### Instructions for the task:
Return every one of the records below word for word, leaving out the pictures.

══ Dataset entries

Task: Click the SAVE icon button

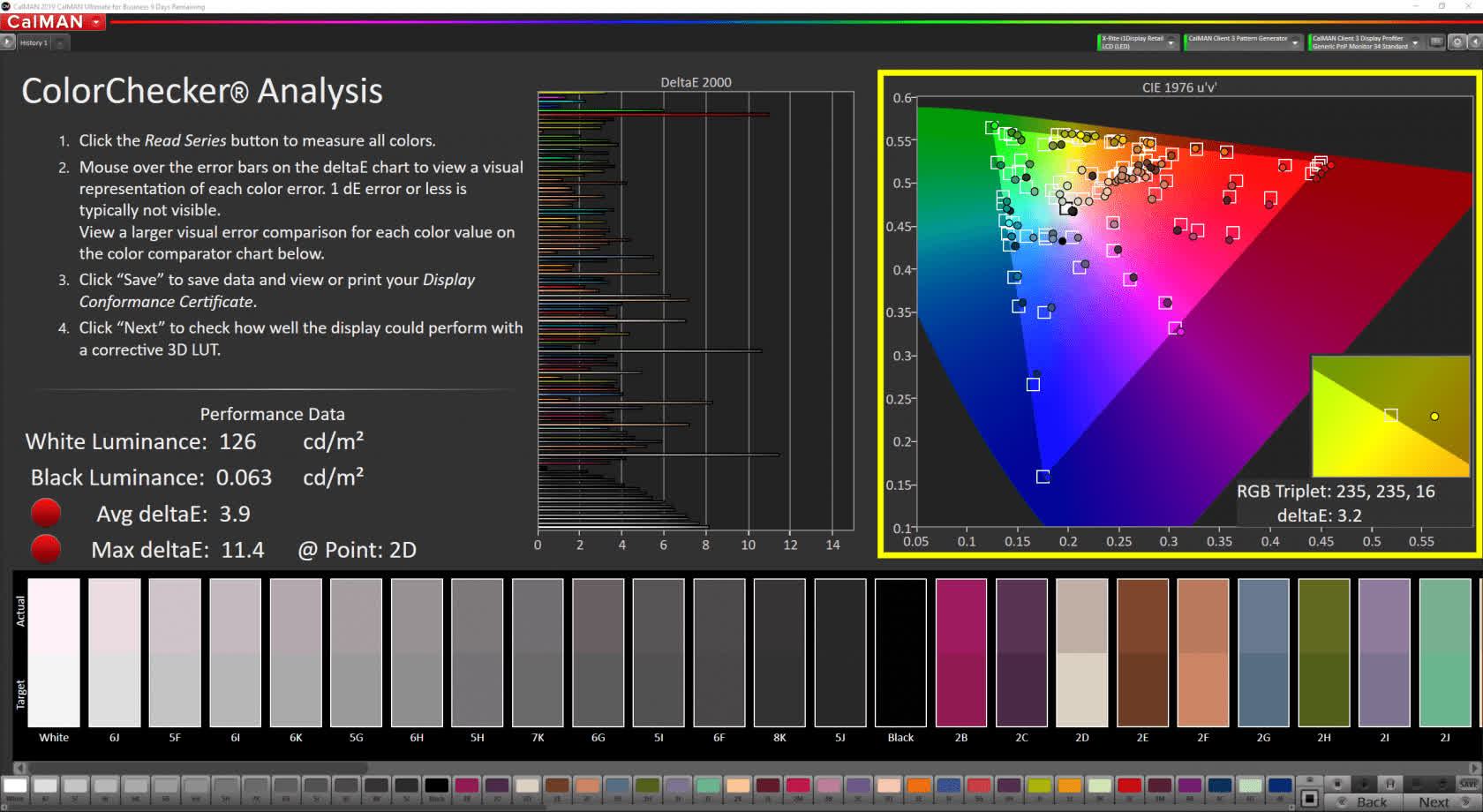Action: pyautogui.click(x=1469, y=784)
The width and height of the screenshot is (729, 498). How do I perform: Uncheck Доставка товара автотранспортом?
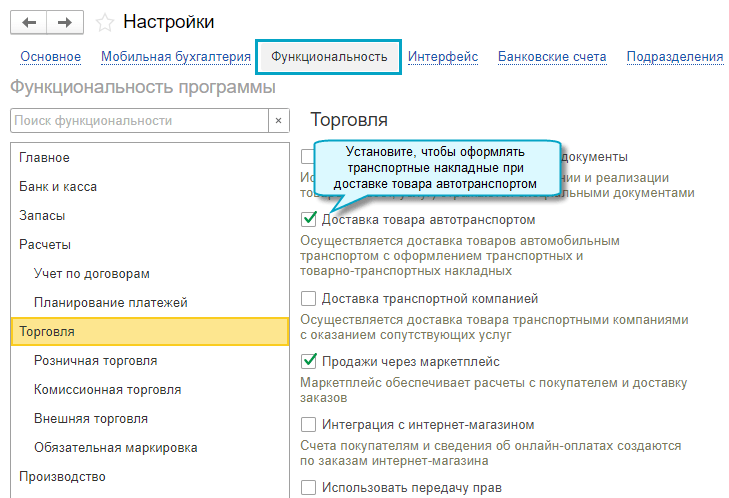tap(309, 219)
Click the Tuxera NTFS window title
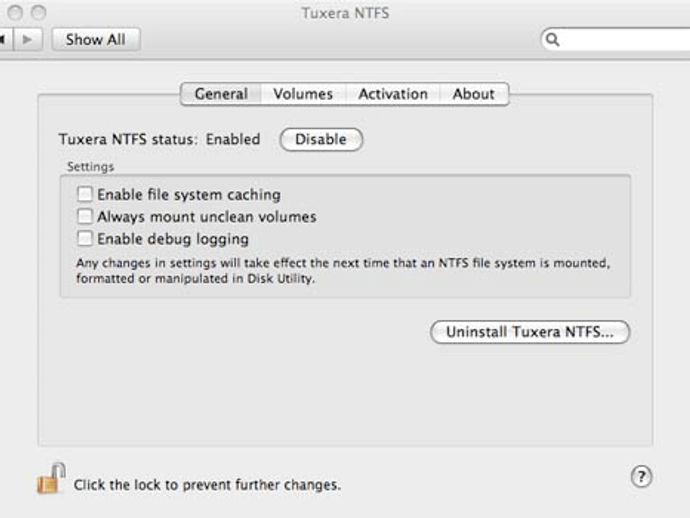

════

### Output of the task:
Task: Click the SAVE icon button

Action: pyautogui.click(x=1469, y=784)
The width and height of the screenshot is (729, 498). How do I perform: Uncheck Доставка товара автотранспортом?
tap(309, 219)
Click the Tuxera NTFS window title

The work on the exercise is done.